Thanks to the Slicing Up Eyeballs blog, I’ve discovered a new BBC Four music documentary, “How the Brits Rocked America: Go West,” about the three generations of British musicians, from the Beatles to Duran Duran, who scaled the walls of American pop culture. Some of them made their fortunes, many more failed, and a few just wanted to see what it was all about. Their collected observations and experiences make for endless analysis and speculation, and I highly recommend you find the three-part series on Youtube.
So far I’ve only viewed the final episode, “The Kids in America,” about the British punk and new wave era. This generation of musicians is especially interesting because of all the various British invasions, their music was probably the most British—the least invested in reinventing and repackaging American forms, as was the case for British beat bands and blues rockers. Perhaps because it was also the most ideological (if not principled) of British music forms, punk and new wave gave this generation of British musicians a huge sense of superiority that made for quite a shock. The documentary especially plays up this last aspect with references to U.S. “mainstream radio’s obsession with long-haired rock and its indifference to new music” and declarations that the “new generation of bands didn’t want to be arena rockstars. Instead, they were malcontents presenting pearls before very few swine.”
JOHN LYDON: We went to America because it was… the fatal attraction! It was the big boil on the backside of the world, that one. Absolute—that’s a nuthouse. Gots to get there, gots to see what that place is about.
This episode especially addresses the obstacles posed by the United States’ cultural geography, at least before MTV (and, not mentioned here, corporate radio consulting firms) consoldated a single national channel for music broadcast. If British musicians really wanted to make an impact, they had reach out to the still-regional radio markets and fanbases. This meant leaving the agreeable oasis of NYC, typically the first stop for a transatlantic tour, and making their way into the country’s vast commercial and cultural hinterlands—”the unglamourous underbelly of America,” the narrator helpfully explains. The stories of these travels are especially memorable, as this recollection from Simple Minds’ Jim Kerr illustrates.
JIM KERR: It was like walking into a clichéd dream of New York. We played that night [at Hurrah’s in 1979], and in the audience Iggy Pop was heckling us, and Lou Reed was being moody off in the corner. It was exciting beyond belief, and it was also very intimidating. Then came the reality. You drive an hour and a half to Buffalo, and there’s two men and a dog there. And it’s like, I thought we were stars last night; I thought Lou Reed and Iggy Pop were here, and Debby Harry was there. Why would they need us? Why would they need some movement from the U.K.? But of course, like anywhere, there were teenagers who were hungry for something that was different and exotic.

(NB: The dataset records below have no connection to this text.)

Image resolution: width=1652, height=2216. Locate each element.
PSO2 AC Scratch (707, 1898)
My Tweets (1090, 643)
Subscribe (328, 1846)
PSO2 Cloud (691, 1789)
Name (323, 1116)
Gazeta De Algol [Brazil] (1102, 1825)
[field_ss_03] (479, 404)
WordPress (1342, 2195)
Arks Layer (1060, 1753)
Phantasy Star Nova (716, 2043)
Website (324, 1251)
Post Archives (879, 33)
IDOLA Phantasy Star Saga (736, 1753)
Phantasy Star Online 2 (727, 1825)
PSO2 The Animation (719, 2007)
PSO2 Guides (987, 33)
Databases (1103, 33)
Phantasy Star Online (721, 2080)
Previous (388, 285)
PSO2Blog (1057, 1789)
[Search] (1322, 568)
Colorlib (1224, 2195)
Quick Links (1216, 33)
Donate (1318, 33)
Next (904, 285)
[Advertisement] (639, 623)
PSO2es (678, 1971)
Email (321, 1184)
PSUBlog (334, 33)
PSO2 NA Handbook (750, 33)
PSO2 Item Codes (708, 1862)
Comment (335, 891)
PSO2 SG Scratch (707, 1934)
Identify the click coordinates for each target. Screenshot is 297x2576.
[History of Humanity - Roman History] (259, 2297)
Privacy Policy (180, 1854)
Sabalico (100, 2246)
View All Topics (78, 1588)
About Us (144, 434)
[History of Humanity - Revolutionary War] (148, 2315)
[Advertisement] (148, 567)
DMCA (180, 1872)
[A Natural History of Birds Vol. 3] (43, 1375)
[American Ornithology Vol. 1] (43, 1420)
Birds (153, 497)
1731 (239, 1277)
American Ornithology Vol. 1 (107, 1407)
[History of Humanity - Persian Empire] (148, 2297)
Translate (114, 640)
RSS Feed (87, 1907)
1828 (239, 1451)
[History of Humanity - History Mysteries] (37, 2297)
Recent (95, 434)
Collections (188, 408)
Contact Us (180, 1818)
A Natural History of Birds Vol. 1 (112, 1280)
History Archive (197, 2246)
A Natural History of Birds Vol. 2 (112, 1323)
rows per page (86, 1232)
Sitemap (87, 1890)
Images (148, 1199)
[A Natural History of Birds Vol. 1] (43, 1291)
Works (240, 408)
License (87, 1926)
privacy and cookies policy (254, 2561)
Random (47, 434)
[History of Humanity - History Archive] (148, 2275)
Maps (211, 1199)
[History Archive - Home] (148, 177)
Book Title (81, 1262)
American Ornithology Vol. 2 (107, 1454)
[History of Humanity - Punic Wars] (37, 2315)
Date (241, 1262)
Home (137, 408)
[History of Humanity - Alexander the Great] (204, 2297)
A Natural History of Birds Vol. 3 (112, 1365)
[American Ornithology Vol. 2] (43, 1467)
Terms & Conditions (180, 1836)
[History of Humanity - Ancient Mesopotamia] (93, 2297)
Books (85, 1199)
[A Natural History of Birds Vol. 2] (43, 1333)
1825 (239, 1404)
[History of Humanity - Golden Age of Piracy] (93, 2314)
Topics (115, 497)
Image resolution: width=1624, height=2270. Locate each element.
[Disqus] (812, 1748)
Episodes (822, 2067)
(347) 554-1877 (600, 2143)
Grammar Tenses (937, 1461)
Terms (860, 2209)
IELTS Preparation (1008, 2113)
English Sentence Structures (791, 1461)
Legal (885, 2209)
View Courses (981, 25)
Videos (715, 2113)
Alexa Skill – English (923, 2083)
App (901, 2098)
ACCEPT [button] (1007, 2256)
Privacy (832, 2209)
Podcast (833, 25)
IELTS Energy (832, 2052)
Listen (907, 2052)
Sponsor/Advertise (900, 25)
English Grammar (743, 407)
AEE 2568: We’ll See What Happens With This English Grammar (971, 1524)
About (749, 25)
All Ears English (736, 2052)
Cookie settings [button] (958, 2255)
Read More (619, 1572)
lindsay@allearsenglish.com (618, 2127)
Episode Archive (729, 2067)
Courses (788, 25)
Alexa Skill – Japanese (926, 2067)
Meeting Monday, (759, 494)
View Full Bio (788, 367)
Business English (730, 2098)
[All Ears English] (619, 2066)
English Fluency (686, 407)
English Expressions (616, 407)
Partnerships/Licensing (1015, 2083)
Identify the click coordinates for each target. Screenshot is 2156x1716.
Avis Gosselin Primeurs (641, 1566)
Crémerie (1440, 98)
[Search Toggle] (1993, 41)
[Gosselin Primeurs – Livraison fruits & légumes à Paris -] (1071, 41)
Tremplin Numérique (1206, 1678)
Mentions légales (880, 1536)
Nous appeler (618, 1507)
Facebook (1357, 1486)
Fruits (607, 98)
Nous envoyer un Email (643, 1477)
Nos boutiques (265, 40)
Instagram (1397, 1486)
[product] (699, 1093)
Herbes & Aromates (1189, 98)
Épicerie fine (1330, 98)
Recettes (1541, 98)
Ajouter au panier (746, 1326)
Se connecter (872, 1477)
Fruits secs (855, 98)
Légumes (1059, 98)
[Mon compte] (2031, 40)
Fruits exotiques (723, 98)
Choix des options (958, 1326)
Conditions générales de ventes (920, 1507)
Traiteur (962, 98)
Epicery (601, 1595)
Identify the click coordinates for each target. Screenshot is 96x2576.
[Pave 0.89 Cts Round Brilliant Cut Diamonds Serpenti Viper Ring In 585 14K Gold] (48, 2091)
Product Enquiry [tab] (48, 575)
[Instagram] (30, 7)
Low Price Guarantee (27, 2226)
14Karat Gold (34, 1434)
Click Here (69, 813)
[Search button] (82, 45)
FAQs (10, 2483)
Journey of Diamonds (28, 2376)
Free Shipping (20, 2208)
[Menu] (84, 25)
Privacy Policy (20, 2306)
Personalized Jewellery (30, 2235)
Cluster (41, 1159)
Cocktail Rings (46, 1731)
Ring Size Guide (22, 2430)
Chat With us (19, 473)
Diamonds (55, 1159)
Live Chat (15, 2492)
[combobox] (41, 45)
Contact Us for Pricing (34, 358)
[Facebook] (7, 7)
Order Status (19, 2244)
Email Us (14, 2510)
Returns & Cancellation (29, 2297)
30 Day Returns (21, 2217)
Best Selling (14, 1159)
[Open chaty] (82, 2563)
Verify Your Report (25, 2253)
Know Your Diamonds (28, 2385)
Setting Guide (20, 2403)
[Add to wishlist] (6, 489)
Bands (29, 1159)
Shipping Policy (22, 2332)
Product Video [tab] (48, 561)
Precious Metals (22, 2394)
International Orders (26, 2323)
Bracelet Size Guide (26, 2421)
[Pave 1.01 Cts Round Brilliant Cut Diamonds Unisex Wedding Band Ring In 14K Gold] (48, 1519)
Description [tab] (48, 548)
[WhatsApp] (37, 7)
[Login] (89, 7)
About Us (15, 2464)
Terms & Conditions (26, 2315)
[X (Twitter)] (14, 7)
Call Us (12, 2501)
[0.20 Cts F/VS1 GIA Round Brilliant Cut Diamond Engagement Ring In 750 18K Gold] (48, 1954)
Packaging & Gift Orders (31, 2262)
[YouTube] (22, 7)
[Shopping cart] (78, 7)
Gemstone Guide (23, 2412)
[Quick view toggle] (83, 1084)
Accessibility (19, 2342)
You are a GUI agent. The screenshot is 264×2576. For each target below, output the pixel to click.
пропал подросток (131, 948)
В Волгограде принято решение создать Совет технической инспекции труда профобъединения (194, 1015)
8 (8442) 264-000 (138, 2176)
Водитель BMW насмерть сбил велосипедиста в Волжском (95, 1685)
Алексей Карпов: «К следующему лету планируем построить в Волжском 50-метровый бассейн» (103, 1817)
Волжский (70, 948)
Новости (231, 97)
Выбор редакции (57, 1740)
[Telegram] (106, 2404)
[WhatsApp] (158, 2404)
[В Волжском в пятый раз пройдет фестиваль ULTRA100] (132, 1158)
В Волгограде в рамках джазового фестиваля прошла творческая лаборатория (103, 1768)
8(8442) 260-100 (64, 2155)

An hour and a half drive to Buffalo?! Clearly those days are a blur to Jim Kerr now; on the best of drives, Buffalo is a good six or seven hours away from NYC. There’s no discussion here about who those hungry teenagers were, what their cities and towns were like, and how these kids responded to the sounds of British new wave. But the secret to cracking the American market is revealed via the crucial figures of the Police, the first British band of the punk/new wave era to top the U.S. charts and fill stadiums across the country. MTV was certainly an asset in their campaign, but the basis of their success was set earlier, as their manager (and brother to the drummer) explains.
MILES COPELAND: The secret of the Police was that it was affordable. With only three guys and a roadie, we could literally say, You know what? We don’t need the radio. We don’t need that big support system. We don’t need the tour support of the big record company and all that stuff. We don’t need the big touring bus. We can get in a station wagon, you know, and we can go play a 300-seat club. And you know what, with two hotel rooms, because we’d have one roadie, and the guys would double up, and we’d get a rollaway bed, we could actually go out in the market. So we could get back to the people. And in the end, it’s the fans that can make it happen or not.
Predictably, I about fell off my seat when Andy Summers cited my city Poughkeepsie (which really is an hour and a half drive from NYC) as the beachhead in the Police’s campaign to win over America.
ANDY SUMMERS: We did play in Poughkeepsie on that tour, and it has sort of in time become legendary. We were at this place called the Last Chance Saloon, aptly named, and there were only four people there. And it was like, well, not really worth bothering. But we had the spirit at the time; we thought, well, you know, we’ve got paying customers—all four of them. We did the show, and everybody absolutely loved it, all four of them. They all came back in the dressing room!
Just for kicks, I asked John Barry, the music reporter at the Poughkeepsie Journal, if he knew about this show.
In sum, “How the Brits Rocked America” is highly entertaining documentary chock full of great interviews and detailed observations of British musicians’ encounter with American geography. But I confess that watching my favorite British musicians describe how backward and weird my country was, hearing no voices of their American fans, and learning the “secret” to conquering the U.S., I had an uncommon thought for an American: so this is what colonialism feels like on the receiving end.